##### Отрывок страницы #####

А теперь ближе к делу. В обвинениях Омри Ронена против Гаспарова (не строгий ученый, не добрый человек) приводимые критиком доказательства фактически смешиваются, сливаются в некую неразличимость под общим именем – фабулирование. У этого слова есть разные смыслы и разные области применения. В психиатрии фабулированием называют склонность к изобретению фантастических историй, имеющих вид рассказа о реальных событиях, причем если человек в них верит, то это, в отличие от обычной фантазии, свидетельствует о серьезном нарушении работы психики. В литературной критике фабулированием (точнее, фабуляцией) с некоторых пор называют отход от конвенциональных форм реализма, эксперименты со стилем, временем, всевозможные «фьюжены» повседневного и фантастического и др. Употребляемое О. Роненом понятие фабулирования фактически смешивает «диагностику» и «аналитику», расплавляет их и превращает в некий всеохватный гиперконцепт. Однако за теми фактами, которые О. Ронен объединяет словом «фабулирование», лежат совершенно разные явления и разные системы отношений: они не поддаются обобщению по той схеме, к которой сплошь и рядом прибегает О. Ронен (7).
Возьмем лишь два наиболее весомых примера. Это – случаи Маяковского и Мандельштама, которые образуют нечто вроде хиазма. Так, Маяковского принято считать «политичным» писателем (агитатор, горлан, главарь, встал на горло собственной песне и др.), а Гаспаров (вместе со своим соавтором И.Ю.Подгаецкой), вопреки этой нашей привычке, подчеркивает его «аполитизм». Мандельштама, по крайней мере, с начала его постсоветской канонизации, принято считать (не без влияния Н.Я.Мандельштам) воплощением диссидентства, а Гаспаров, во всяком случае, разбирая «Стихи о неизвестном солдате», подчеркивает, что иногда он явно (трудно сказать, осознанно или неосознанно) пытался вписаться в новую советскую действительность. Для Ронена эти две группы фактов рядоположны и доказывают одно и то же – гаспаровскую склонность к фабулированию. Однако, замечу, они совершенно различны – за исключением совсем иного объединяющего их момента, которого Ронен, почему-то, не замечает (или не отмечает): в обоих этих случаях Гаспаров выступает не как фабулятор, но как «иконоборец»: Маяковского привыкли считать трибуном, а он не (вполне) такой; Мандельштама привыкли считать ненавистником советского режима, а он не (всегда) такой.
Сначала обратимся к случаю с Маяковским. По этому поводу Омри Ронен приводит примеры – факты упоминания в стихах Маяковского так называемого «шахтинского дела» и отсылки к троцкизму, и это – весомые контраргументы против гаспаровской концепции «аполитизма». Не так уж важно сейчас уточнять, забыл ли Гаспаров эти примеры или просто не знал о них. (То же относится и к приводимой Роненом ссылке на Якобсона по поводу поэмы «IV Интернационал»). Однако с теоретическими выводами из сказанного спешить не будем: одного или двух контрпримеров еще совершенно не достаточно, чтобы опровергнуть ту или иную концепцию. Таких примеров должно быть много, и к тому же концепция всегда имеет право на самооборону и способность к самоуточнению при столкновении с опровергающими ее фактами.

##### Строки данных #####

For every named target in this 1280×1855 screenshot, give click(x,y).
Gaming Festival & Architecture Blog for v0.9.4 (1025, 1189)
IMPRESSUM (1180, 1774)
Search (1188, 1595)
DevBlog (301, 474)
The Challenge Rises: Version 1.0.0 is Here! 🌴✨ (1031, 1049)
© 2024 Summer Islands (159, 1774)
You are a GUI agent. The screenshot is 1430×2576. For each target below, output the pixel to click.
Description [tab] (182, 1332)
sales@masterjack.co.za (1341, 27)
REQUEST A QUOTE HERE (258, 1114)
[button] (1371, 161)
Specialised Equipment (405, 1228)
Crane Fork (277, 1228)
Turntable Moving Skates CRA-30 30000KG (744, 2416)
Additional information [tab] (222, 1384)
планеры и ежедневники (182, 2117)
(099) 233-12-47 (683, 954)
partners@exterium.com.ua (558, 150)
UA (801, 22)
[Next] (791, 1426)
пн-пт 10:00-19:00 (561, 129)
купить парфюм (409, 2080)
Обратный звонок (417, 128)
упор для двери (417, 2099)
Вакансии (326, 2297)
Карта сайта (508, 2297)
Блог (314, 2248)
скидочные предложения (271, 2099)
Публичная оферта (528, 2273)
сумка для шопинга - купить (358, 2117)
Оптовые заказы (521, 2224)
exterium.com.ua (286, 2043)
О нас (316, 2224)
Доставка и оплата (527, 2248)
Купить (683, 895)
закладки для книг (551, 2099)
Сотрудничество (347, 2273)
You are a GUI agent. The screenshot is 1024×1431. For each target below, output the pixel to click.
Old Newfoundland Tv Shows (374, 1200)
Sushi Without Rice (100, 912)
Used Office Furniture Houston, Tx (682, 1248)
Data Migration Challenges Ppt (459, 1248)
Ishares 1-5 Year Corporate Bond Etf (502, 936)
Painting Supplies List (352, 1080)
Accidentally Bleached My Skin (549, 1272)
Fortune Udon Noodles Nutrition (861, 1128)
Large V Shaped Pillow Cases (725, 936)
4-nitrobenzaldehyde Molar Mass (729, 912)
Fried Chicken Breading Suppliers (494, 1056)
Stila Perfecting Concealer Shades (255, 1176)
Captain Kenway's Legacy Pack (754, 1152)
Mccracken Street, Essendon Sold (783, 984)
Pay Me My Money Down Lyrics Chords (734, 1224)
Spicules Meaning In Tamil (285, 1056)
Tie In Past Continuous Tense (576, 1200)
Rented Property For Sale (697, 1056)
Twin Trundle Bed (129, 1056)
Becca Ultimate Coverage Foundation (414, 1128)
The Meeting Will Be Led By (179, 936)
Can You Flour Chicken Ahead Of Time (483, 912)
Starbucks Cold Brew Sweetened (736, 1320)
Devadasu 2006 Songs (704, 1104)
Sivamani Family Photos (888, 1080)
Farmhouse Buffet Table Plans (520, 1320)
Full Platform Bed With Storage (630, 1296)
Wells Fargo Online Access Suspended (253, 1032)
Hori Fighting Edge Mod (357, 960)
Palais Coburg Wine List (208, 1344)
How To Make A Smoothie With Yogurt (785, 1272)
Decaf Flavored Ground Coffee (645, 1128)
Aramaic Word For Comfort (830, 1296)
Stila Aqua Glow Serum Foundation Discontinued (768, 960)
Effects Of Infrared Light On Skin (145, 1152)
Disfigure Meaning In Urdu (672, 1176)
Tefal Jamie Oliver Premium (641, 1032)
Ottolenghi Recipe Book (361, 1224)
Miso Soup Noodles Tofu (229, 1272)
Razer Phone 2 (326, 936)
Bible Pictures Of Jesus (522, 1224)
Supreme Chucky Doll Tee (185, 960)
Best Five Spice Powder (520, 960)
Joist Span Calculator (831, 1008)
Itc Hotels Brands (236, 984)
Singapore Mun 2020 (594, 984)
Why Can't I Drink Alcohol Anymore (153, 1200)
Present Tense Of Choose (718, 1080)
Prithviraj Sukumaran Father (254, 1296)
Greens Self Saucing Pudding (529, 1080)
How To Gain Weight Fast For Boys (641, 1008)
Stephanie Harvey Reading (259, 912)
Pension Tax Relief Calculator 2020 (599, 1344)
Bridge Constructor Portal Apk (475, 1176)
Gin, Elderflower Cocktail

#####

**Короткая задача 1**
С кем в соавторстве Гаспаров подчеркивает «аполитизм» Маяковского, согласно отрывку о спорах Ронена с Гаспаровым?
**Короткая задача 2**
Подсчитайте, в скольких строках встречается слово «agent», и дайте в ответе только число.
Отрывок и строки никак не связаны друг с другом.

**Ответ 1**
С И.Ю.Подгаецкой.

**Ответ 2**
2